The glucose tolerance test (GTT) is a diagnostic tool used to assess glucose metabolism and pancreatic function in the body. It is commonly employed to identify signs of diabetes or abnormalities in pancreatic function. In Figure 2, we conducted GTT evaluations among different groups of mice both before and after a 6-week period of regular diet and probiotic intervention. As described in Table 1 and Figure 1, following a 13-week high-fat diet induction, all five groups of mice (n = 30) were successfully induced into obesity. Given the comparable backgrounds of these obese mice, we specifically analyzed GTT in four mouse groups: placebo, HK-HM1, SK-HM1, and HK-HM1/LF. As expected, mice in the placebo, HK-HM1, SK-HM1, and HK-HM1/LF groups demonstrated consistent patterns in the elevation and decline of GTT variation (Figure 2A). Moreover, the GTT curves for these four groups at the designated time points of testing (15, 30, 60, and 120 min) were all higher compared to those of the normal mouse group. This outcome indicates that the 13-week high-fat diet intervention indeed worsened the GTT in these mice. To validate these observations, we computed the total area under the GTT curve among the mouse groups based on the data presented in Figure 2A. As depicted in Figure 2B, the placebo, HK-HM1, SK-HM1, and HK-HM1/LF groups indeed exhibited a significantly higher area under the GTT curve compared to the Normal control (p < 0.05).

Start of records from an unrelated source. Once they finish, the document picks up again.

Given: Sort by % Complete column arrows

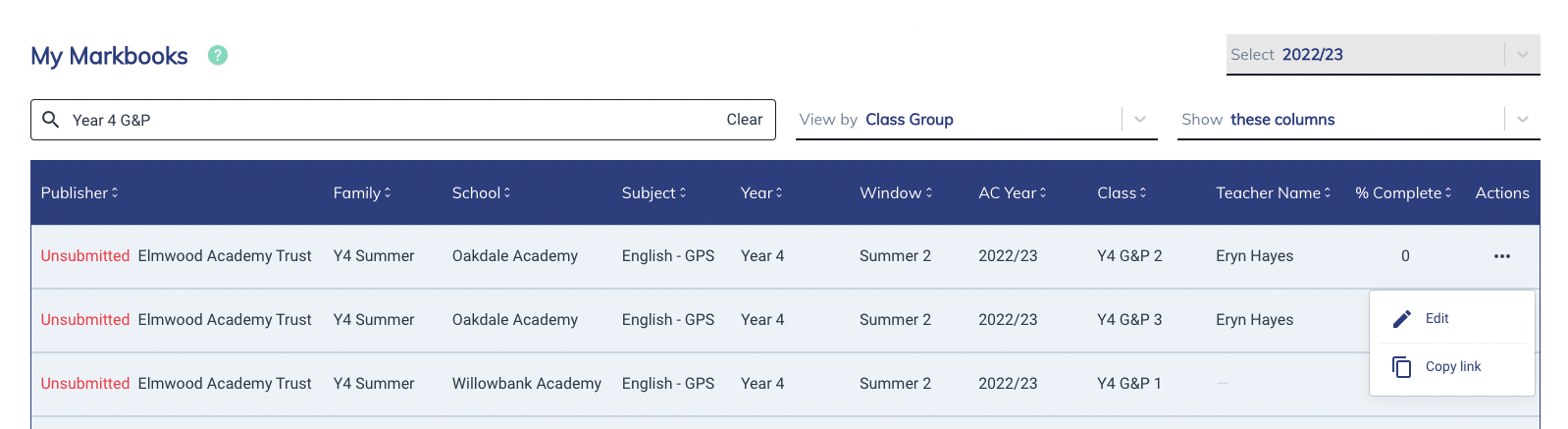Looking at the screenshot, I should [1447, 192].
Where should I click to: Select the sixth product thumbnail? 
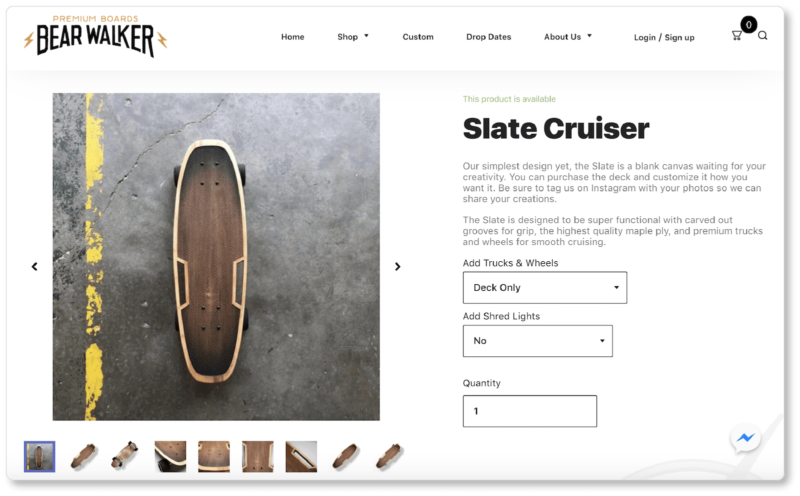click(258, 456)
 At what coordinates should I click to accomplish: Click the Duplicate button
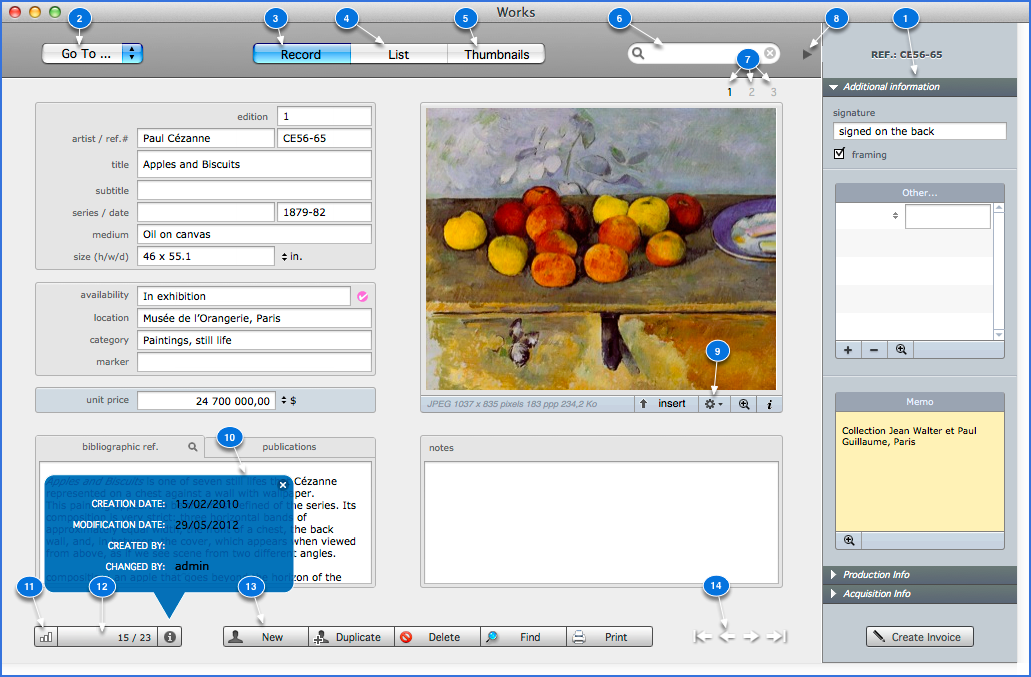pos(350,637)
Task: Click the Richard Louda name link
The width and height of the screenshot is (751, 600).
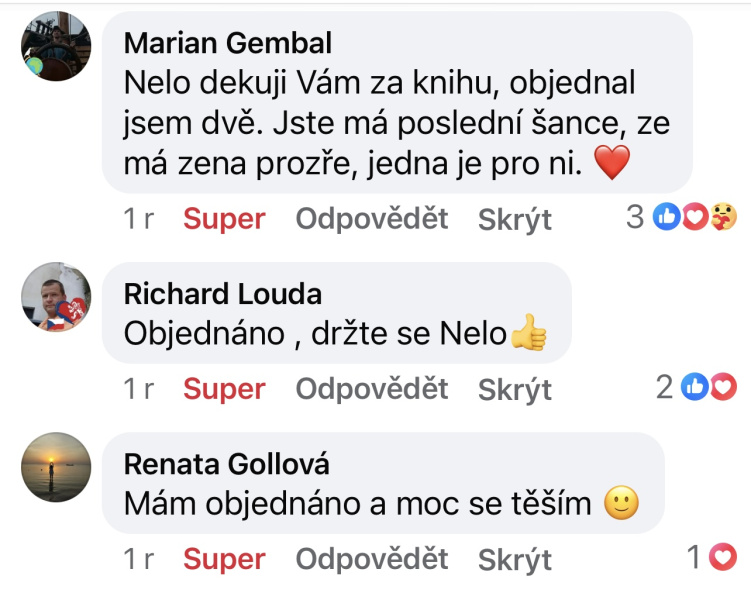Action: (223, 293)
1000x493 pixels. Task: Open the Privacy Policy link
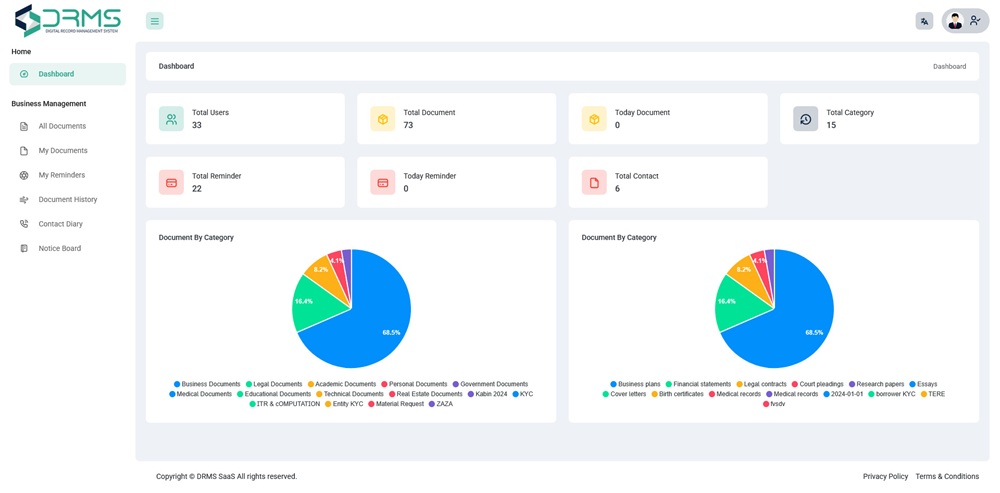click(x=885, y=477)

Additionally, when considering the surface area under the curve in healthy mice as 1, the respective surface areas under the curves for the placebo, HK-LM1, SK-LM1, and HK-LM1/LF groups (all obese mice) were 1.48, 1.52, 1.40, and 1.41. These results further support the notion that obesity indeed exacerbates glucose intolerance in mice by up to 40–50%.

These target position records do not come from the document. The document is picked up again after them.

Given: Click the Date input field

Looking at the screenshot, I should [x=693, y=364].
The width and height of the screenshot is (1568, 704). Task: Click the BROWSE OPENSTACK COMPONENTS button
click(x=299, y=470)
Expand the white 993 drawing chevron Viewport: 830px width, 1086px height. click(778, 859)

The glucose tolerance of mice treated with a regular diet combined with probiotic formulations for six weeks is depicted in Figure 2C,D. In Figure 2C, HK-HM1, HK-HM1/LF, and SK-HM1/LF exhibited lower blood glucose levels than the Normal control at most tested time points. To validate this, we also calculated the total area under the glucose curve for each mouse group. As shown in Figure 2D, the placebo group demonstrated glucose tolerance similar to that of the normal mice, suggesting that dietary control alone (regular diet) contributes to improved glucose tolerance. Remarkably, the HK-HM1/LF and SK-HM1/LF mouse groups displayed a significantly lower area under the GTT curve compared to the normal mice (p < 0.05). Additionally, the SK-HM1/LF mouse groups exhibited a statistically lower area under the GTT curve compared to the placebo mice group (p < 0.05). Finally, assigning the area under the GTT curve of normal mice as 1, our analysis indicates that the probiotics HK-HM1, SK-HM1, HK-HM1/LF, and SK-HM1/LF could improve glucose tolerance by approximately 11%, 10.2%, 12.5%, and 17.4%, respectively.
In summary, these findings suggest that supplementation with SK-HM1/LF probiotic formulations leads to additional improvements in glucose tolerance.

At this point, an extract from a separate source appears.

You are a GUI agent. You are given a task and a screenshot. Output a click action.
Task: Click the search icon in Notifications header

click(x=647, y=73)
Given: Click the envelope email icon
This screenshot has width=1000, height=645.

3.3. Insulin Sensitivity across Treatments

We also assessed insulin sensitivity before and after a 6-week period of regular dietary intake combined with one of four probiotic formulations (Figure 3). Figure 3A,B depict the ITT results in mice prior to the initiation of dietary and probiotic interventions. Considering that all 30 mice were induced into an obese state (Table 1 and Figure 1), ITTs were conducted on only 18 mice to reveal the baseline insulin sensitivity in these obese mice (Figure 3A,B). In Figure 3A, the glucose response curves for the three obese mice groups (placebo, HK-LM1, and SK-LM1) showed a consistent and significant elevation in blood glucose levels at 15, 30, 60, and 120 min post-glucose administration compared to the healthy control group. Additionally, the glucose concentration area under the curve (AUC) from 0 to 120 min (Figure 3B) demonstrated a significantly higher AUC in all three obese groups compared to the healthy group (p < 0.05), with no statistical differences among the obese groups. These results indicate a consistent reduction in insulin sensitivity among obese mice, confirming that obesity indeed worsens insulin sensitivity. Furthermore, normalizing the AUC of healthy mice to 1, the AUC values for the placebo, HK-LM1, and SK-LM1 groups were 1.42, 1.49, and 1.46, respectively. These findings reinforce the notion that obesity exacerbates insulin sensitivity in mice. Comparing these results with Figure 2B, it is evident that obesity similarly deteriorates both insulin sensitivity and glucose tolerance, with both parameters being affected by approximately 40–50%.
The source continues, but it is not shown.